Apenas algumas horas antes, tudo tinha sido estranho para mim, agora tudo estava claro. Não era exatamente um lugar comum, mas perdera seu fascínio. Tinha visto o kabuki, tinha passado a noite com o homem que já considerava meu amante. Senti que nada na minha vida seria o mesmo novamente.
Meu coração naufragou com o conhecimento de que estava indo para a prisão. No espaço de poucas horas, a Casa Oculta deixou de ser um lugar de segurança, de proteção e, de repente, tornou-se uma prisão. Pensei nas outras garotas e percebi, com uma sensação de choque, que elas também não precisavam da vigorosa proteção da Tia. Todas nós, com exceção do pobre Carpi, poderíamos sobreviver no Mundo Flutuante. Afinal, eu tinha andado pelas ruas em segurança, correto? Ninguém se escondera das minhas deformidades; ninguém atirou pedras ou cuspiu em mim. De fato, o samurai, sem dúvida um homem de riqueza e importância, marcou um encontro comigo. Ou pelo menos, ele achava que sim. Acima de tudo, Danjuro havia me honrado. Danjuro me chamara de Midori No Me-chan. Levantei meus olhos das pedras e olhei para as estrelas. Pareceu-me que as vi pela primeira vez. E brilharam para mim, somente para mim.
Ouvi um barulho vindo de algum lugar por perto. Acima do som de pessoas falando no topo de suas vozes, animais zurrando, piando e chilreando, e o inevitável bêbado cantando, havia algo mais. Podia ouvir o que soou como mesas sendo derrubadas, gritos, e ainda mais alto, risos. Suzume puxou minha manga, tentando me levar para a parede. Estava falando alguma coisa e seu rosto estava alarmado, mas não conseguia distinguir suas palavras pelo barulho. Balancei a cabeça, perdida no meu mundo de maravilhas.
Uma gangue de homens apareceu na esquina, vindo diretamente em nossa direção. A multidão se dividiu na frente deles, mas ainda assim, empurraram para o lado um ancião e uma mulher jovem apenas por diversão. Todos usavam espadas e estavam rindo. Aos meus olhos, não eram nada mais do que baderneiros. A Tia nunca deixaria tipos como esses entrarem na Casa Oculta, pensei.

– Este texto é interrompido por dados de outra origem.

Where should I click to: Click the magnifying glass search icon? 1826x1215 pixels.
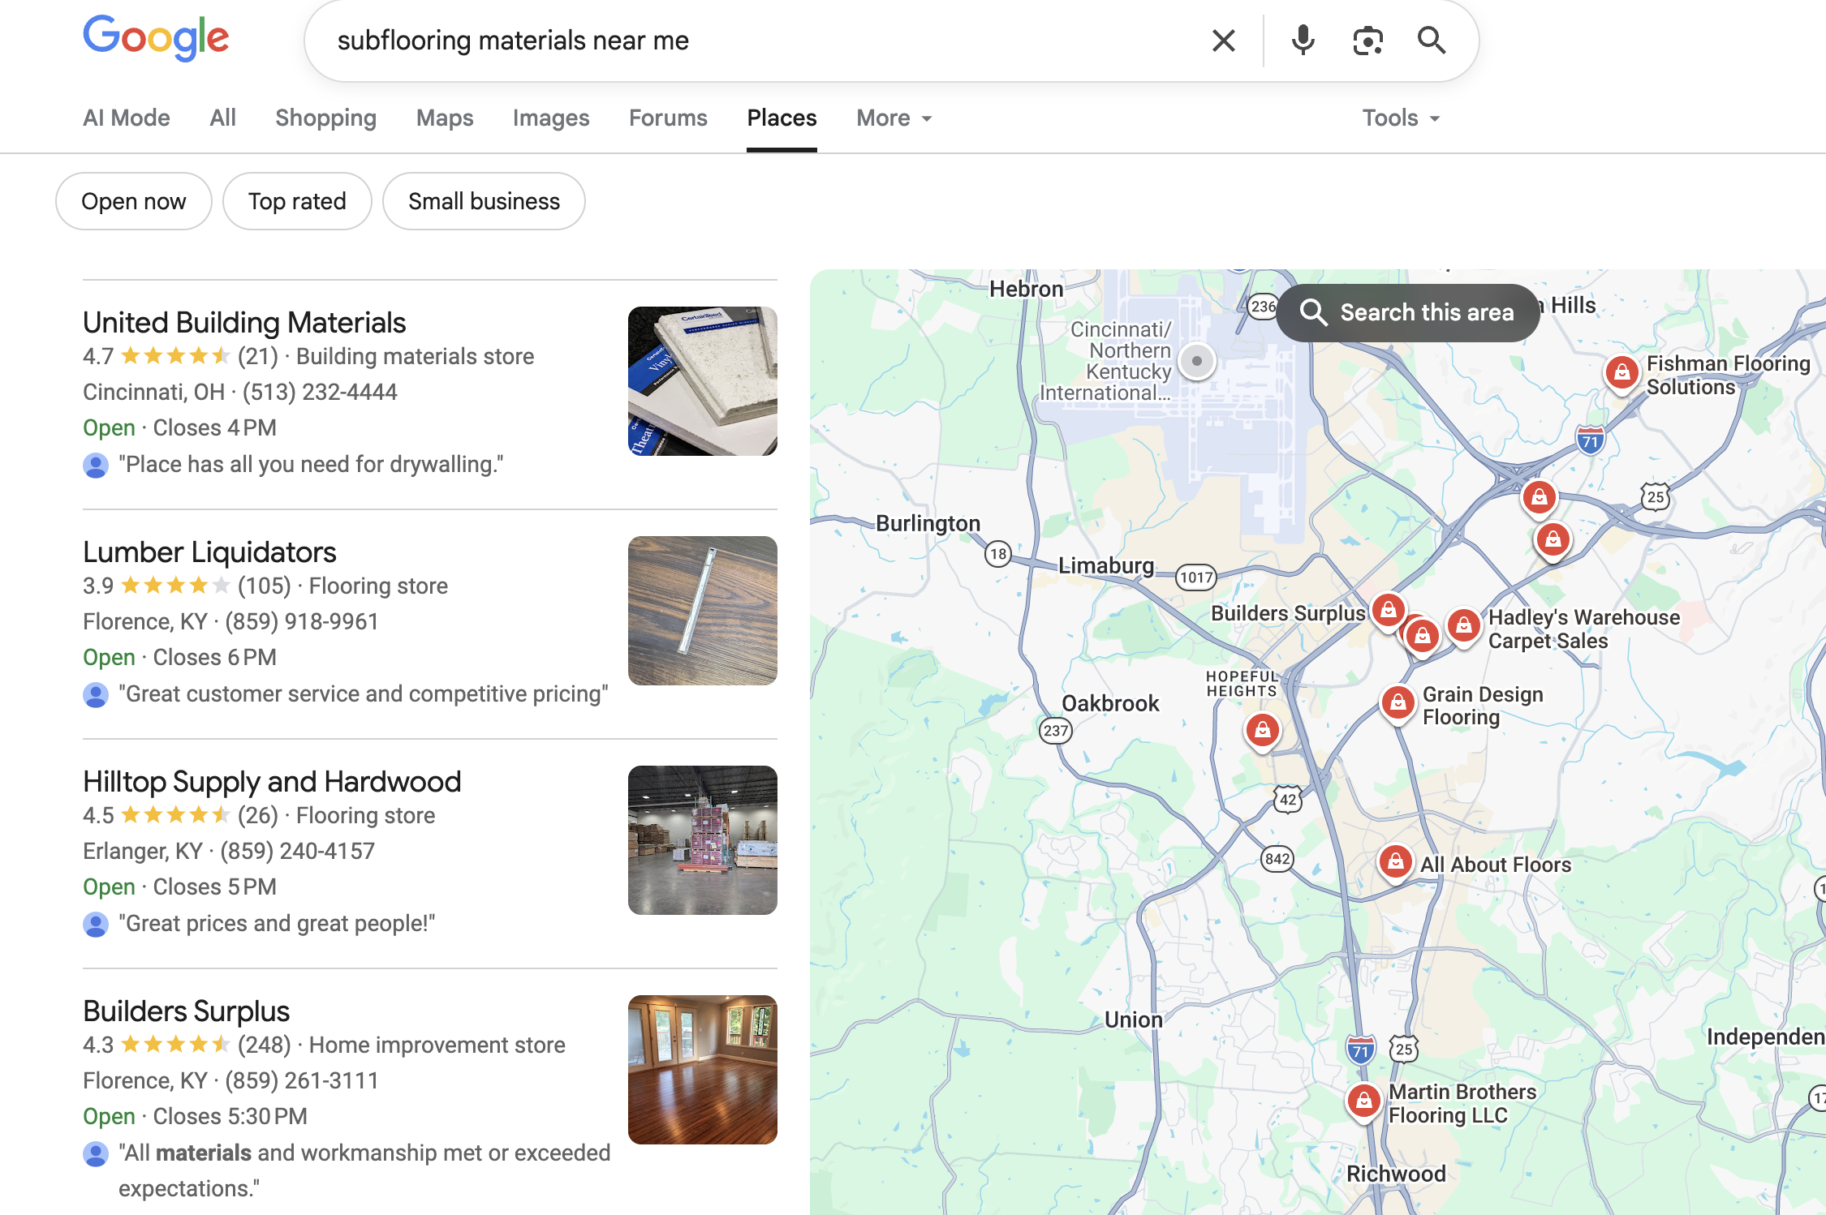click(1431, 41)
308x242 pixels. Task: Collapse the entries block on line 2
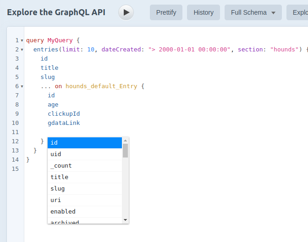[22, 50]
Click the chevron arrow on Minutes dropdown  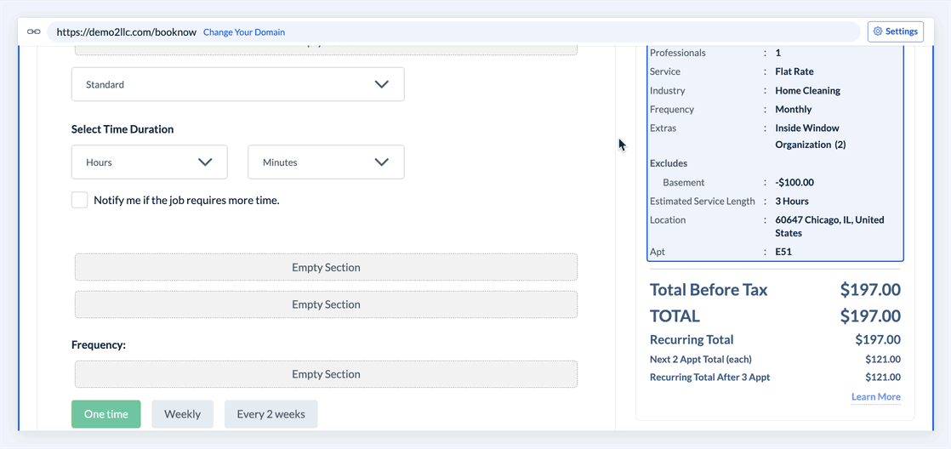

Suzume deu um último e desesperado puxão na minha manga. Entendendo sua urgência, recuei contra a parede. Mas era tarde demais. O homem que liderava a gangue já estava quase na minha frente. Olhei para ele com interesse. E porque não? Tudo no Mundo Flutuante era fascinante para mim. Não sabia de nada, e ninguém, ninguém, além de Danjuro, me conhecia. Era uma inocente inverossímil nesse mundo desconcertante e fascinante e pensava estar invisível.
Logo aprendi que não estava.
– Oh, agora então, meninos. O que temos aqui? É um diabo estrangeiro, o que acham?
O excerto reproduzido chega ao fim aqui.